[sc34wg3] Canonical XTM: implementation report
Lars Marius Garshol
21 Jan 2004 11:44:04 +0100
I've now written an implementation of the entire 2003-12-30 CXTM draft
excluding only the representation of the [reified] property, and am
happy to say that it took only a few hours. The biggest obstacle was
handling type-instance associations, but even that wasn't really hard,
though some minor trickery was required.
The resulting code is 583 lines and takes just a fraction of a second
to canonicalize all of opera.xtm, so everything seems fine. The whole
thing was really quite straightforward, though it is of course still
possible that I've gotten something wrong somewhere.
My conclusion is that this is what we want. It really is implementable
and it seems to me to work well and give a clear picture of model
instances (at least once pretty-printed :). If we could get a draft
that fixes all the known issues I think we should be ready to start
creating test cases to verify that this really does work as it should.
Using Canonical XML as the basis for this specification appears to be
fine, and although that document is hard to read that may not be much
of a problem once we have some examples to work against. (Actually,
the examples in the Canonical XML document should suffice.)
If anyone wants actual canonicalized documents with corresponding
input I'll be happy to provide examples.
--- General comments
- The RNC schema was very helpful in verifying that I'd gotten things
right. I strongly recommend that we include it in an annex so that
it becomes an official part of the standard.

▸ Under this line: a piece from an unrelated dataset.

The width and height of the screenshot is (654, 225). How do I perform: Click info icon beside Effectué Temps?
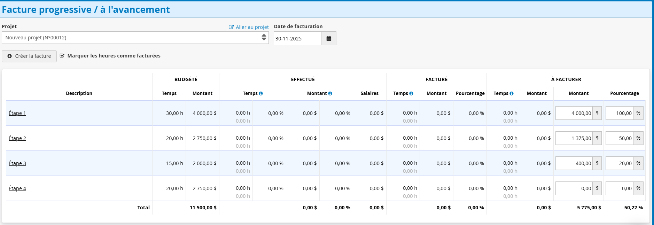point(261,94)
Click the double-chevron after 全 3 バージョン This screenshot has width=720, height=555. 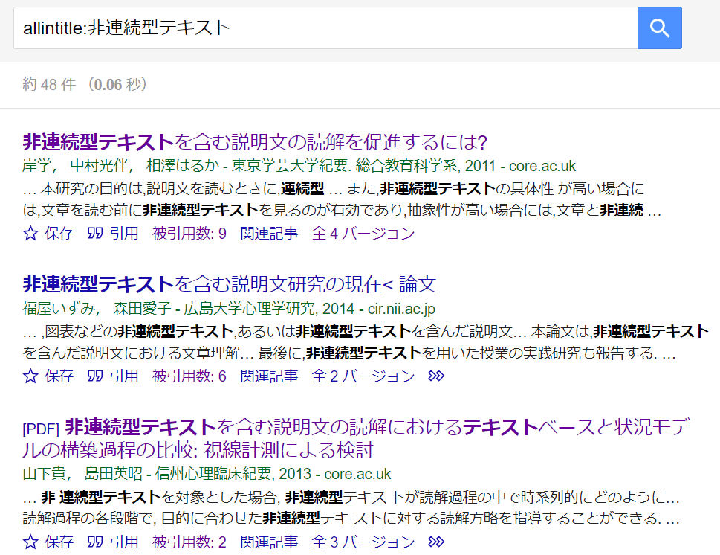point(436,542)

- All the empty XML Infoset properties being specified throughout the
document makes the useful stuff drown in the dross and really makes
the document hard to read. I think it would be much easier to
review and implement this standard if we cut that out, since then
the substance would be visible rather than hidden.

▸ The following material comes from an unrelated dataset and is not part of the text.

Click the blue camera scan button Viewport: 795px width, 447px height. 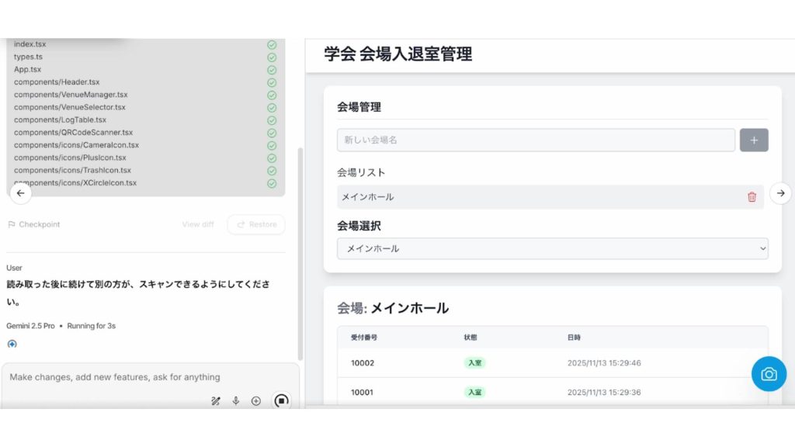click(769, 374)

- The resulting documents are all on one line. For opera.xtm this
means 1.1MB of text on a single line, and it really gets awkward to
read. I think we should add some whitespace to the canonical
representation to make it more readable.
The original "Canonical XTM" technical report had this in it:
"The output document must be a canonical XML document. In addition,
a line feed (U+00A0) must be inserted after every end tag and
likewise after every start tag of elements that have element
content or are empty. (This means <baseNameString>, <resourceData>,
<topicRef>, <instanceOf>, <resourceRef>, <subjectIndicatorRef>.)"
Maybe we should do something like it?
- My earlier comments about relativization of locators still apply,
- Is this a committee draft? Will it appear in the SC34 document
registry? Has it already? (Couldn't find it.)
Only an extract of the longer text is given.